Les travaux sont considérables pour l’époque, on assèche le cours d’eau, on installe des pilotis, des tonnes de pierres de tuffeau arrivent par bateau… En tout, un chantier de plus de 120 ouvriers (dont certains prisonniers du château qu’on renfermait dans leur cellule le soir !) et des travaux qui durèrent près de 10 ans, le tout sous la houlette de Philippa, épouse de Gilles Berthelot, une femme cultivée au caractère bien trempé. C’est elle qui dirigera le chantier en l’absence de son mari. C’est donc à elle que l’on doit le caractère gracieux et délicat du château.

 

Mais ils ne profiteront pas vraiment de leurs investissements... A son retour, Berthelot est accusé de malversations par le roi et doit fuir précipitamment avec sa femme pour échapper au gibet, abandonnant derrière lui le chantier inachevé.
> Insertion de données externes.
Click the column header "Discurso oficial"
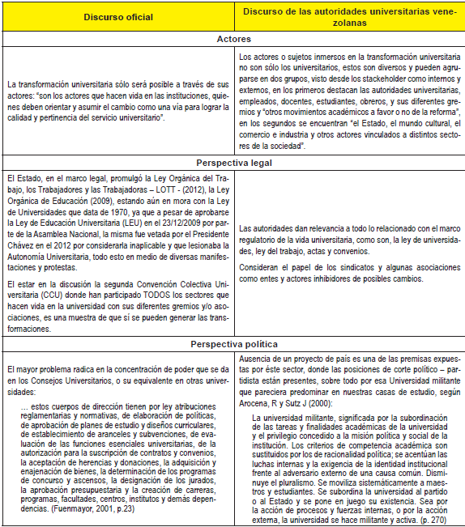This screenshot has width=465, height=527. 116,18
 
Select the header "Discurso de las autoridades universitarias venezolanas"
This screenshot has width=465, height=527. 348,18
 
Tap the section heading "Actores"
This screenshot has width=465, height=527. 232,39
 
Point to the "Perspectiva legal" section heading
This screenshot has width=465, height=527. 232,163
En 1528, le roi François 1er confisque le château avant de le redistribuer à l’un de ses capitaines, Antoine Raffin. En 1791, débutera l’ère de la famille Biencourt, qui restera propriétaire du château pendant 4 générations. C’est eux qui restaureront le château, magnifiant ainsi l’œuvre Renaissance. Malheureusement en 1899, le dernier des Biencourt est ruiné et doit vendre le château qui sera racheté par l’Etat en 1905. Il appartient aujourd’hui au Centre des monuments nationaux.

 

Le Château d’Azay-le-Rideau est aujourd’hui l’un des châteaux les plus visités de la région, avec son escalier d’honneur à rampe droite (l’un des premiers de ce type construit en France), ses appartements somptueusement meublés avec une remarquable collection de tapisseries flamandes et françaises, la restitution (unique en France) de la chambre de Philippa ou encore ses combles où l’on peut admirer les impressionnantes charpentes en chêne.

 

Les charmants jardins à l’anglaise du château ont par ailleurs fait l’objet d’une restauration exceptionnelle en 2014.